### OBJECTIVES:
[1] In the passage on C++ polynomial classes, rewrite the stretch that begins at "We can write" and stops after "be explained below.", putting "circumflex" in place of "caret".
[2] Extend the passage on representing multivariate polynomials in C++ beyond its final sentence.

-- START OF SELECTED TEXT --

A multivariate polynomial in several variables, for example, 7 +
4x^{2}y^{3} - 5yz^{6}, may be thought of as
a polynomial in z with coefficients that are themselves polynomials
in x and y. These coefficients, in turn, are polynomials in y with
coefficients that are polynomials in x. How can we implement this
recursive definition in C++? In this installment and the next we
will explore two distinct solutions. In the first solution the
number of variables is built into the definition of the class. In
the second, the number of variables may vary at runtime. Before
proceeding, note that similar issues arise if we define a
multi-dimensional array as an array of arrays (which is useful if
the number of non-zero entries is relatively small).

If we know the number of variables at compile time, then the overall structure of a possible solution is straightforward. Suppose we define a template class

template <typename C> class polynomial {...};

where C is the type of the coefficients. This class is a
container of pairs of the form [power, coefficient]. For the
polynomial above, we have two pairs, [0, 7 +
4x^{2}y^{3}] and [6, -5y]. A polynomial in three
variables with numerical coefficients of type `double` has type

typedef class polynomial<polynomial<polynomial <double> > > poly3_type;

A useful way to define `poly3_type` is:

typedef class polynomial<double> poly1_type; typedef class polynomial<poly1_type> poly2_type; typedef class polynomial<poly2_type> poly3_type;

We can write

variable_list<char> vars3("xyz"); poly3_type p(vars3), q(vars3); p.read("5-3x^2y^4+x^3z^3"); std::cin >> q; std::cout << "p has " << p.number_terms() << "terms.\n"; std::cout << "p+q=" << p + q << '\n';

Note that the caret (^) means exponentiation, so y^3 means
y*y*y. The role of `class variable_list`
will be explained below.

-- END OF SELECTED TEXT --
-- START OF DATASET EXTRACT --

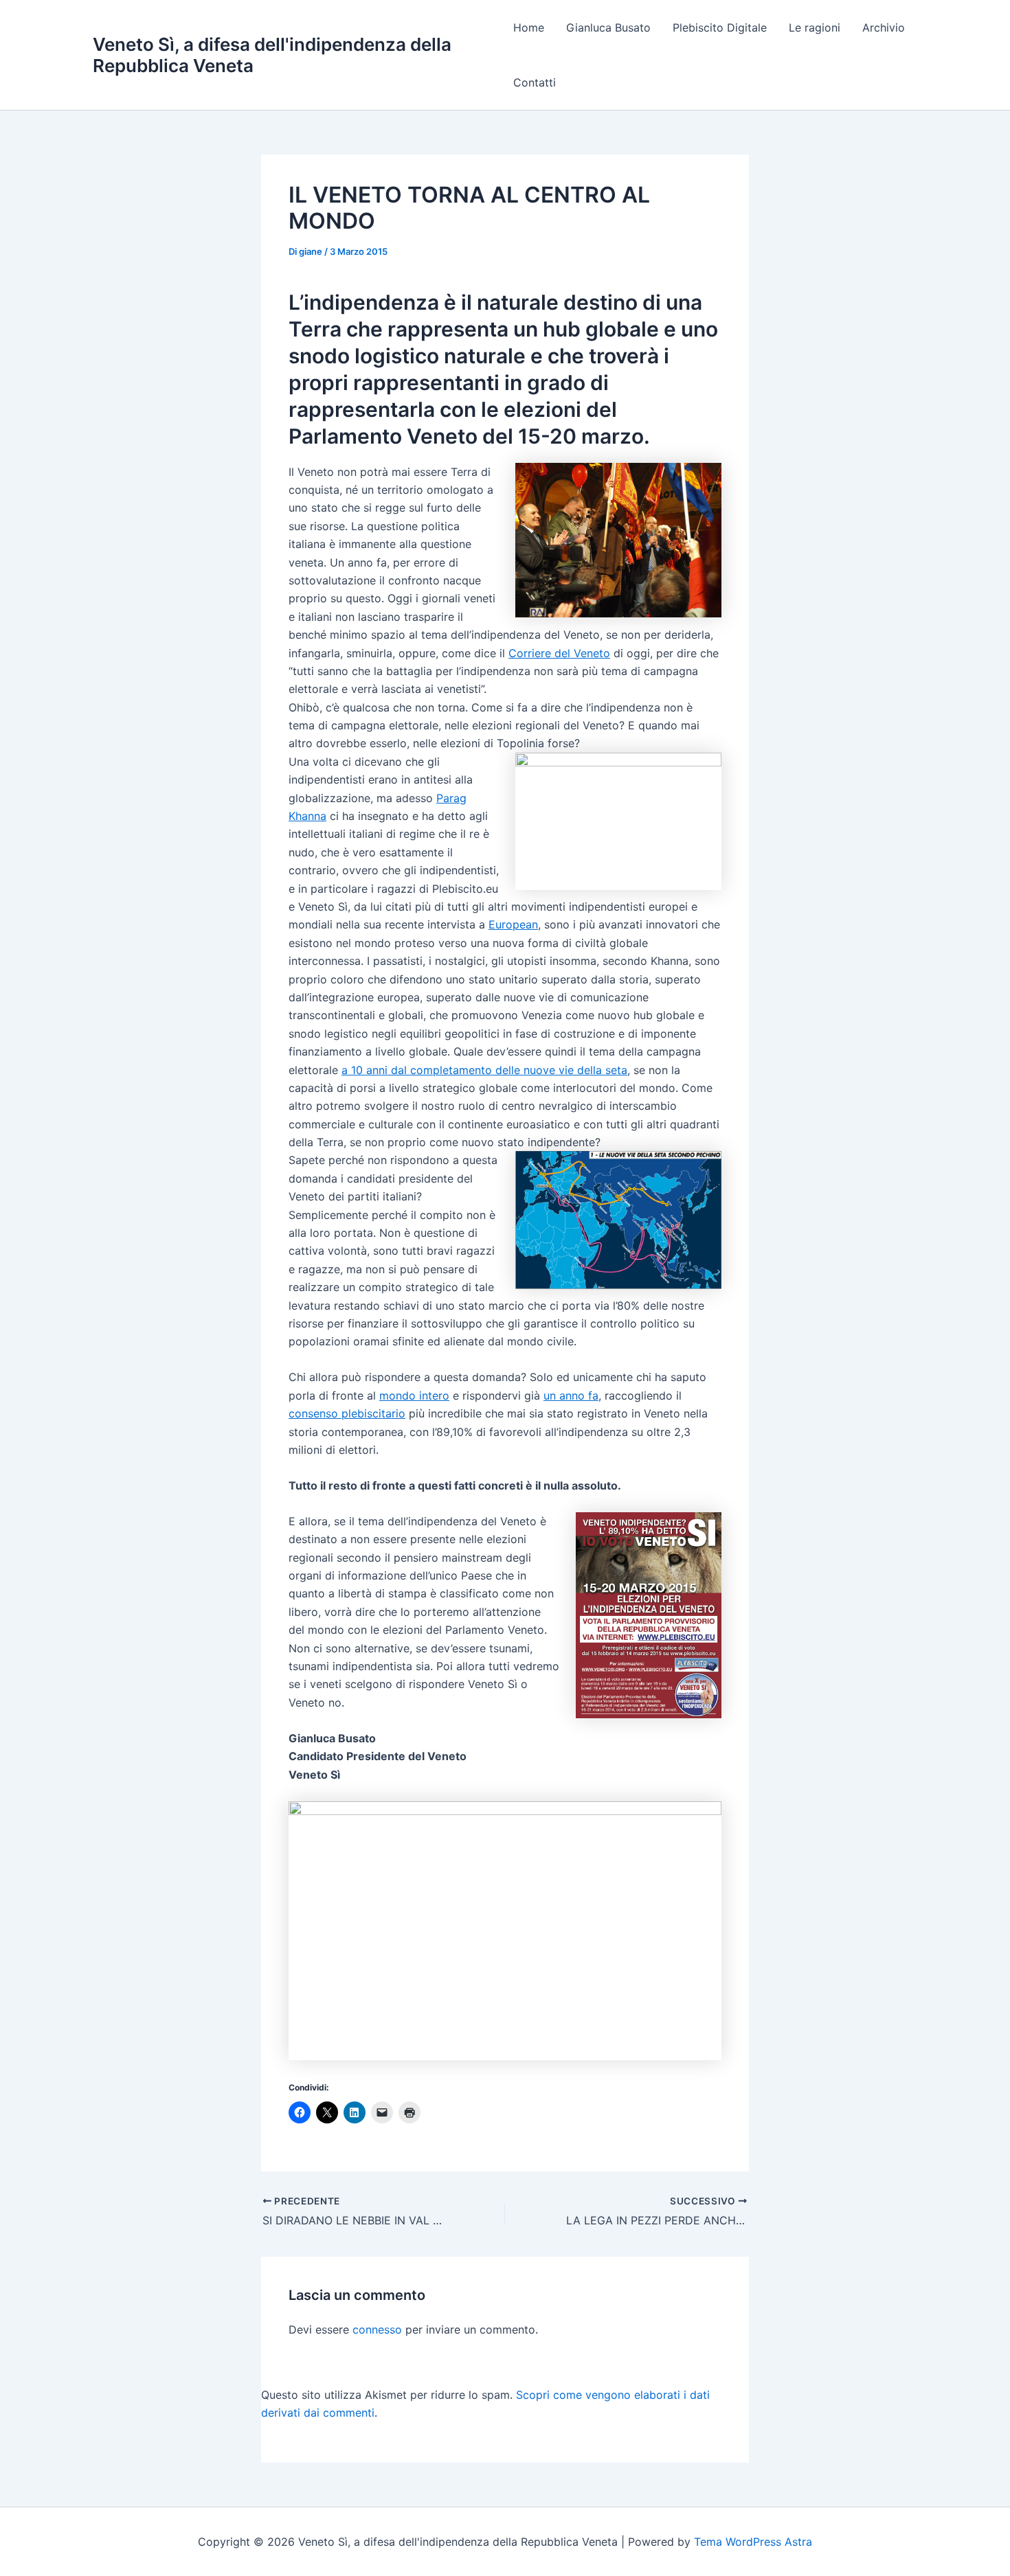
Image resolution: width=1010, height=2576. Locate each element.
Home (528, 27)
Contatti (534, 82)
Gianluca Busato (608, 27)
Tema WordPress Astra (753, 2542)
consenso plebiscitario (347, 1413)
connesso (377, 2329)
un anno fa (570, 1395)
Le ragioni (814, 27)
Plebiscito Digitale (720, 27)
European (513, 924)
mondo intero (414, 1395)
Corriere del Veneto (559, 653)
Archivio (883, 27)
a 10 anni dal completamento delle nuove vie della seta (484, 1070)
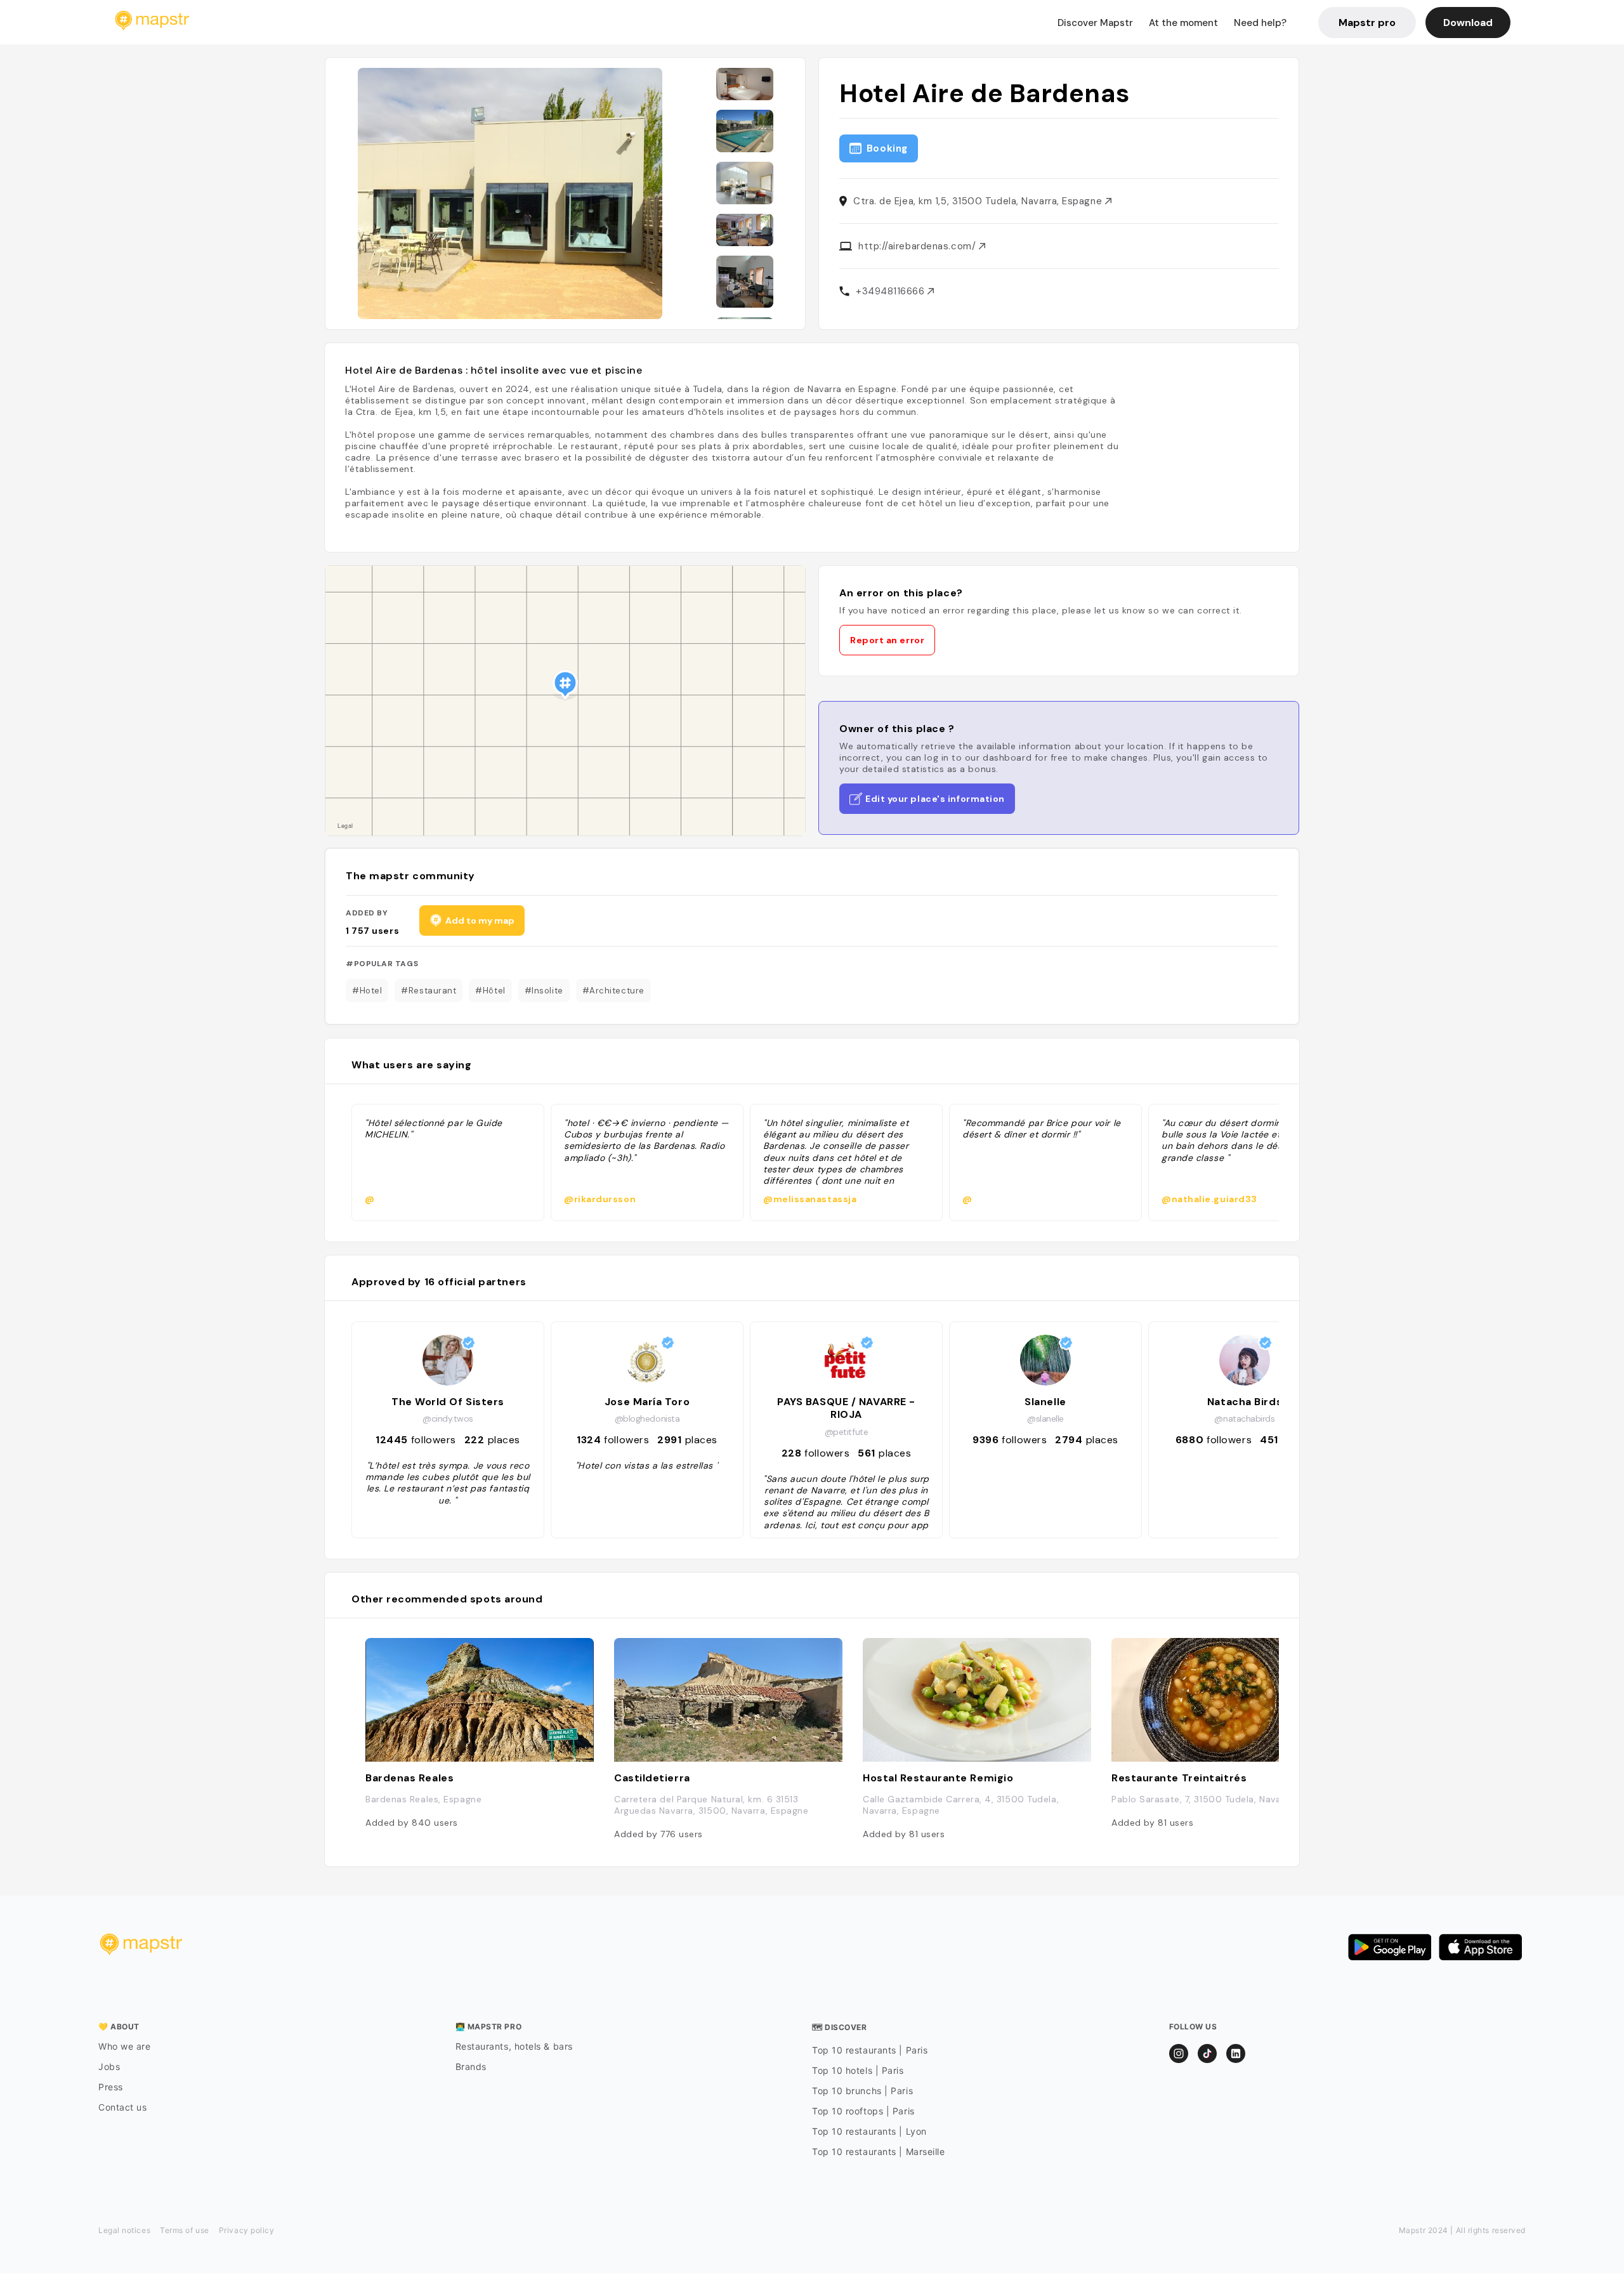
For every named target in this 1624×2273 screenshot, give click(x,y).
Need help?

-- END OF DATASET EXTRACT --

### EXERCISE RESULTS:
[1]
We can write

variable_list<char> vars3("xyz"); poly3_type p(vars3), q(vars3); p.read("5-3x^2y^4+x^3z^3"); std::cin >> q; std::cout << "p has " << p.number_terms() << "terms.\n"; std::cout << "p+q=" << p + q << '\n';

Note that the circumflex (^) means exponentiation, so y^3 means
y*y*y. The role of `class variable_list`
will be explained below.

[2]
This approach works well, but there are a few problems to overcome. First, suppose we want our polynomial class to have a method that returns the number of terms. In our example polynomial there are three terms. This is easy to compute - just sum the number of terms in each coefficient:

template <typename C> int polynomial<C>::number_terms() const { int count = 0; for (const_iterator it(begin()); it != end(); ++it) count += it->coefficient().number_terms(); return count; }

Here, the method `coefficient()`
returns a `const` reference to the second
element of a pair in our container. The problem is that this code
will not compile. Note that the call to `number_terms()` inside the `for` loop is not a true recursive call. For example,
if we call this method for a polynomial of type `poly3_type`, then `it
>coefficient()` has type `poly2_type`
and so we are calling `poly2_type::number_terms`, which in turn calls
`poly1_type::number_terms`. It is this
last call that causes the problem, since now `it
>coefficient()` has type `double`, and
type `double` has no method named `number_terms`.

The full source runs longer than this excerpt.